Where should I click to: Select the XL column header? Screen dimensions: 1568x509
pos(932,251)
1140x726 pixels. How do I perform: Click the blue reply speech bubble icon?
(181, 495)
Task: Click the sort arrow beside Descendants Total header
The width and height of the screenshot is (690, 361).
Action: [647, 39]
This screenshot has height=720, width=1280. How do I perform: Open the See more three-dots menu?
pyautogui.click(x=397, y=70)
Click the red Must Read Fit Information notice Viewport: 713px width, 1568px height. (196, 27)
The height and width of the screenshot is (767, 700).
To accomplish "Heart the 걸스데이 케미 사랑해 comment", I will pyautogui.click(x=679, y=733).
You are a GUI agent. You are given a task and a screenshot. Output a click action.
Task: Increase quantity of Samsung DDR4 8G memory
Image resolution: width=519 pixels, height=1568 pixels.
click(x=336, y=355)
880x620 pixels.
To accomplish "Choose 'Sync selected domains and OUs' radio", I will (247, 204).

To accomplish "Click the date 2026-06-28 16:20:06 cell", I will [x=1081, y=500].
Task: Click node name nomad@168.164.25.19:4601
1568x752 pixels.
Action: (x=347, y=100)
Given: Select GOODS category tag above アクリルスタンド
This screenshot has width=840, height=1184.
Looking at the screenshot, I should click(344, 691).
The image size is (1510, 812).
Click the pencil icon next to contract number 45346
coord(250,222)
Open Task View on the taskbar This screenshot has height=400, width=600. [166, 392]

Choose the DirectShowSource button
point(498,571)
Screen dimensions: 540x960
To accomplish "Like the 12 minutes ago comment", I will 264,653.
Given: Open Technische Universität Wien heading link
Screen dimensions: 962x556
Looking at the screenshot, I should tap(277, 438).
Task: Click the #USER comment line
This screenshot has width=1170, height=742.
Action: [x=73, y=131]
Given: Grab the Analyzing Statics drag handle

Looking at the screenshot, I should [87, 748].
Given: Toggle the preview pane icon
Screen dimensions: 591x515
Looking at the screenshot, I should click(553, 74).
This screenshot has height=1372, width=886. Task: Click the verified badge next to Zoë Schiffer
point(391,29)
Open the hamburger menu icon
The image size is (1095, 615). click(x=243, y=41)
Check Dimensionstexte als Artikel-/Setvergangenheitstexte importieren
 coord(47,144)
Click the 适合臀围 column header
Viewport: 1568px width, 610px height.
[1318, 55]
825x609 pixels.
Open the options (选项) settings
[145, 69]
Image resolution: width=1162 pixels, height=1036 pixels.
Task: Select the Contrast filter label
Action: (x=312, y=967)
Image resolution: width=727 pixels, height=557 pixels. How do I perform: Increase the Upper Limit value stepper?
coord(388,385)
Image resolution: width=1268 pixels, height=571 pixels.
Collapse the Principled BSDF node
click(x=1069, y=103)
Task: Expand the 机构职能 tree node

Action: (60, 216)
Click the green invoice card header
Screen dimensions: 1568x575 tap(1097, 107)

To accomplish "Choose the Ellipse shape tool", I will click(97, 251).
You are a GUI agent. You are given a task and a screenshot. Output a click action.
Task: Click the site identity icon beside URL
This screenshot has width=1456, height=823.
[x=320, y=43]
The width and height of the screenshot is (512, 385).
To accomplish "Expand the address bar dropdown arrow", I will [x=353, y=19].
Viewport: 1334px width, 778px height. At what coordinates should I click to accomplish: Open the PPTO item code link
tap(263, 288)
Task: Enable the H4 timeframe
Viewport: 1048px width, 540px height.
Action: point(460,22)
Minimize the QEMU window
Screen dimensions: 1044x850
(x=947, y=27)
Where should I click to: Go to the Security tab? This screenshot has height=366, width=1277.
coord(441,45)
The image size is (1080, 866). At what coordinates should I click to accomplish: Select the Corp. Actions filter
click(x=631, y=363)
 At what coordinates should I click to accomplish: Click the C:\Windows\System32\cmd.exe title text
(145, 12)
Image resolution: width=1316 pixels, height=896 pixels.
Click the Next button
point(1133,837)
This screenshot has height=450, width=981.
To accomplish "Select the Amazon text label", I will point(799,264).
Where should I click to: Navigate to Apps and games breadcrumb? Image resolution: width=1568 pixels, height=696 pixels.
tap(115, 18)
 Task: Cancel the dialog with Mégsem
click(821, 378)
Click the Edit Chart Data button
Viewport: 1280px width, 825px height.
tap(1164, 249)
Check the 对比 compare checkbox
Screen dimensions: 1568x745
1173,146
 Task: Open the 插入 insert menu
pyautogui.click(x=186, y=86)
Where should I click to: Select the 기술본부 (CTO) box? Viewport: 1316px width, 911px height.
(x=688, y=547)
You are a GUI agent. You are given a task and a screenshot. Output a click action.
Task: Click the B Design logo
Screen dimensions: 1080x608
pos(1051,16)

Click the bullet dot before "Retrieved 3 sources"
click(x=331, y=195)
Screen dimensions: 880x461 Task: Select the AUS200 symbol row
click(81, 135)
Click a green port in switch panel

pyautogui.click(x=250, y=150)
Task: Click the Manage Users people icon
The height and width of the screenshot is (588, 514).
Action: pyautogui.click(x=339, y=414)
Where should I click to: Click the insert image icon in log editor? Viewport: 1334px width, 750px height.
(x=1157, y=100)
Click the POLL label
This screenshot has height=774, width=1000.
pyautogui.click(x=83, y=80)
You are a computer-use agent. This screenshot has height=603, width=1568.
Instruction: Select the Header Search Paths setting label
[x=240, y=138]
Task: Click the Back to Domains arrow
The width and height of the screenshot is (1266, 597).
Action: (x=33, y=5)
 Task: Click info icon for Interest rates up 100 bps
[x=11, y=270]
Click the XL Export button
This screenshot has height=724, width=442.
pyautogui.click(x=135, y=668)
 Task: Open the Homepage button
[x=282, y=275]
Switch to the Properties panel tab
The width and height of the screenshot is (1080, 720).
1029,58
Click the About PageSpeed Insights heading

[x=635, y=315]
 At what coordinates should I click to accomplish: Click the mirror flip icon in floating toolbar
# # # #
Print the entries once more, character for character.

§ **Exercise answer**
Where should I click to: Select the XL column header? Screen dimensions: 1568x509
pos(932,251)
1140x726 pixels. How do I perform: Click the blue reply speech bubble icon?
(181, 495)
Task: Click the sort arrow beside Descendants Total header
The width and height of the screenshot is (690, 361).
Action: [647, 39]
This screenshot has height=720, width=1280. How do I perform: Open the See more three-dots menu?
pyautogui.click(x=397, y=70)
Click the red Must Read Fit Information notice Viewport: 713px width, 1568px height. (196, 27)
The height and width of the screenshot is (767, 700).
To accomplish "Heart the 걸스데이 케미 사랑해 comment", I will pyautogui.click(x=679, y=733).
You are a GUI agent. You are given a task and a screenshot. Output a click action.
Task: Increase quantity of Samsung DDR4 8G memory
Image resolution: width=519 pixels, height=1568 pixels.
click(x=336, y=355)
880x620 pixels.
To accomplish "Choose 'Sync selected domains and OUs' radio", I will (247, 204).

To accomplish "Click the date 2026-06-28 16:20:06 cell", I will [x=1081, y=500].
Task: Click node name nomad@168.164.25.19:4601
1568x752 pixels.
Action: (x=347, y=100)
Given: Select GOODS category tag above アクリルスタンド
This screenshot has width=840, height=1184.
Looking at the screenshot, I should click(344, 691).
The image size is (1510, 812).
Click the pencil icon next to contract number 45346
coord(250,222)
Open Task View on the taskbar This screenshot has height=400, width=600. [166, 392]

Choose the DirectShowSource button
point(498,571)
Screen dimensions: 540x960
To accomplish "Like the 12 minutes ago comment", I will 264,653.
Given: Open Technische Universität Wien heading link
Screen dimensions: 962x556
Looking at the screenshot, I should tap(277, 438).
Task: Click the #USER comment line
This screenshot has width=1170, height=742.
Action: [x=73, y=131]
Given: Grab the Analyzing Statics drag handle

Looking at the screenshot, I should [87, 748].
Given: Toggle the preview pane icon
Screen dimensions: 591x515
Looking at the screenshot, I should click(553, 74).
This screenshot has height=1372, width=886. Task: Click the verified badge next to Zoë Schiffer
point(391,29)
Open the hamburger menu icon
The image size is (1095, 615). click(x=243, y=41)
Check Dimensionstexte als Artikel-/Setvergangenheitstexte importieren
 coord(47,144)
Click the 适合臀围 column header
Viewport: 1568px width, 610px height.
[1318, 55]
825x609 pixels.
Open the options (选项) settings
[145, 69]
Image resolution: width=1162 pixels, height=1036 pixels.
Task: Select the Contrast filter label
Action: (x=312, y=967)
Image resolution: width=727 pixels, height=557 pixels. How do I perform: Increase the Upper Limit value stepper?
coord(388,385)
Image resolution: width=1268 pixels, height=571 pixels.
Collapse the Principled BSDF node
click(x=1069, y=103)
Task: Expand the 机构职能 tree node

Action: (60, 216)
Click the green invoice card header
Screen dimensions: 1568x575 tap(1097, 107)

To accomplish "Choose the Ellipse shape tool", I will click(97, 251).
You are a GUI agent. You are given a task and a screenshot. Output a click action.
Task: Click the site identity icon beside URL
This screenshot has width=1456, height=823.
[x=320, y=43]
The width and height of the screenshot is (512, 385).
To accomplish "Expand the address bar dropdown arrow", I will [x=353, y=19].
Viewport: 1334px width, 778px height. At what coordinates should I click to accomplish: Open the PPTO item code link
tap(263, 288)
Task: Enable the H4 timeframe
Viewport: 1048px width, 540px height.
Action: point(460,22)
Minimize the QEMU window
Screen dimensions: 1044x850
(x=947, y=27)
Where should I click to: Go to the Security tab? This screenshot has height=366, width=1277.
coord(441,45)
The image size is (1080, 866). At what coordinates should I click to accomplish: Select the Corp. Actions filter
click(x=631, y=363)
 At what coordinates should I click to accomplish: Click the C:\Windows\System32\cmd.exe title text
(145, 12)
Image resolution: width=1316 pixels, height=896 pixels.
Click the Next button
point(1133,837)
This screenshot has height=450, width=981.
To accomplish "Select the Amazon text label", I will point(799,264).
Where should I click to: Navigate to Apps and games breadcrumb? Image resolution: width=1568 pixels, height=696 pixels.
tap(115, 18)
 Task: Cancel the dialog with Mégsem
click(821, 378)
Click the Edit Chart Data button
Viewport: 1280px width, 825px height.
tap(1164, 249)
Check the 对比 compare checkbox
Screen dimensions: 1568x745
1173,146
 Task: Open the 插入 insert menu
pyautogui.click(x=186, y=86)
Where should I click to: Select the 기술본부 (CTO) box? Viewport: 1316px width, 911px height.
(x=688, y=547)
You are a GUI agent. You are given a task and a screenshot. Output a click action.
Task: Click the B Design logo
Screen dimensions: 1080x608
pos(1051,16)

Click the bullet dot before "Retrieved 3 sources"
click(x=331, y=195)
Screen dimensions: 880x461 Task: Select the AUS200 symbol row
click(81, 135)
Click a green port in switch panel

pyautogui.click(x=250, y=150)
Task: Click the Manage Users people icon
The height and width of the screenshot is (588, 514).
Action: pyautogui.click(x=339, y=414)
Where should I click to: Click the insert image icon in log editor? Viewport: 1334px width, 750px height.
(x=1157, y=100)
Click the POLL label
This screenshot has height=774, width=1000.
pyautogui.click(x=83, y=80)
You are a computer-use agent. This screenshot has height=603, width=1568.
Instruction: Select the Header Search Paths setting label
[x=240, y=138]
Task: Click the Back to Domains arrow
The width and height of the screenshot is (1266, 597).
Action: (x=33, y=5)
 Task: Click info icon for Interest rates up 100 bps
[x=11, y=270]
Click the XL Export button
This screenshot has height=724, width=442.
pyautogui.click(x=135, y=668)
 Task: Open the Homepage button
[x=282, y=275]
Switch to the Properties panel tab
The width and height of the screenshot is (1080, 720).
1029,58
Click the About PageSpeed Insights heading

[x=635, y=315]
 At what coordinates should I click to accomplish: Click the mirror flip icon in floating toolbar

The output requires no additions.